正直、地面が動くなんてことはまったく考えていなかったわけです。それが動いて、しかもぶつかると。「ちょっと待って、これ今、下で動いてるわけ!?」というのが、高校生の僕にはものすごく衝撃的でした。
僕は、本を読むのが嫌いです。作文も嫌いで、小学生のときは作文の宿題が出ると本気で熱が出て寝込んでいました。作文は大嫌いだし、読書も大嫌い。1冊読むのに最低1週間はかかっていたと思います。けれども『新しい地球観』は、生まれて初めてひと晩で一気に読みました。
地学は暗記しないといけないことがたくさんある学問です。僕は、覚えるのも苦手だから、地学が嫌いでした。でもその本には「プレートがぶつかって島が寄る、それが山になる。なんとか山脈だのなんとか山地だの、そういう名前はどうでもよろしい」と書いてあった。それにすごく感激して、それなら僕でもわかると思い、おもしろく感じるようになったのです。
公式を自分で導き出さないと気が済まない
西村勇哉 数ある大学の中から京大を選ばれたのは、やはり京大がおもしろそうだと思ったからですか?

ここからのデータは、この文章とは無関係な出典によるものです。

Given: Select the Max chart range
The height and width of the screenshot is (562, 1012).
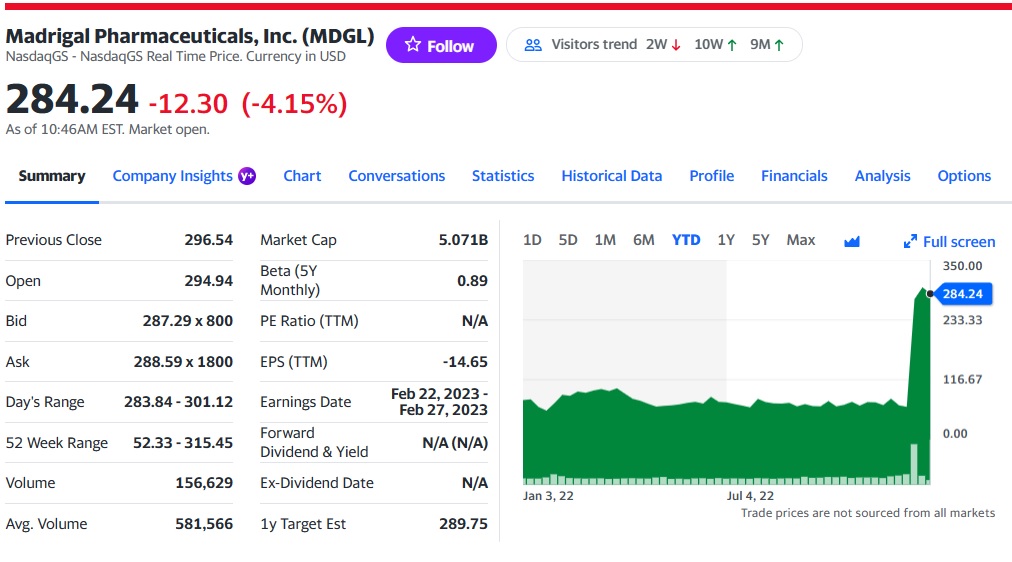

酒井敏 地元が静岡県ですから、静岡大学は知っていました。東京大学は、天下の東大だから知っています。でも、ほかの大学は知りませんでした。京大も知らなかった。
高校は進学校に入ったものの、その中では完全に落ちこぼれました。進学校なので進路別クラス編成をしていて、できるクラスとできないクラスに分けられるんです。そうしたら、数学も英語もできないクラスのほうに入りました。英語は仕方がないと思ったのですが、数学もできないクラスに入ったのは自分でもショックでした。でも、本当にわからなかったんですよね。「二次方程式の根の公式を覚えよ」と言われた瞬間に「そんな面倒くさいものを覚えなくてもいいのが数学だろ」と、拒絶反応を起こしたんです。
西村勇哉 ハハハ。なるほど。
酒井敏 はなから覚えるつもりがないから、当然できないですよね。先生に言われても素直に受け取らないので、授業にはまったくついていけませんでした。そのときに、僕は落ちこぼれたから、東大と静大は受からないだろうと思ったわけです。そこでようやくほかの大学を調べ始めて、京大のことを知りました。なんだか自由な学風だっていうから「いいじゃん!」と思って。京大を選んだのはその程度の理由です。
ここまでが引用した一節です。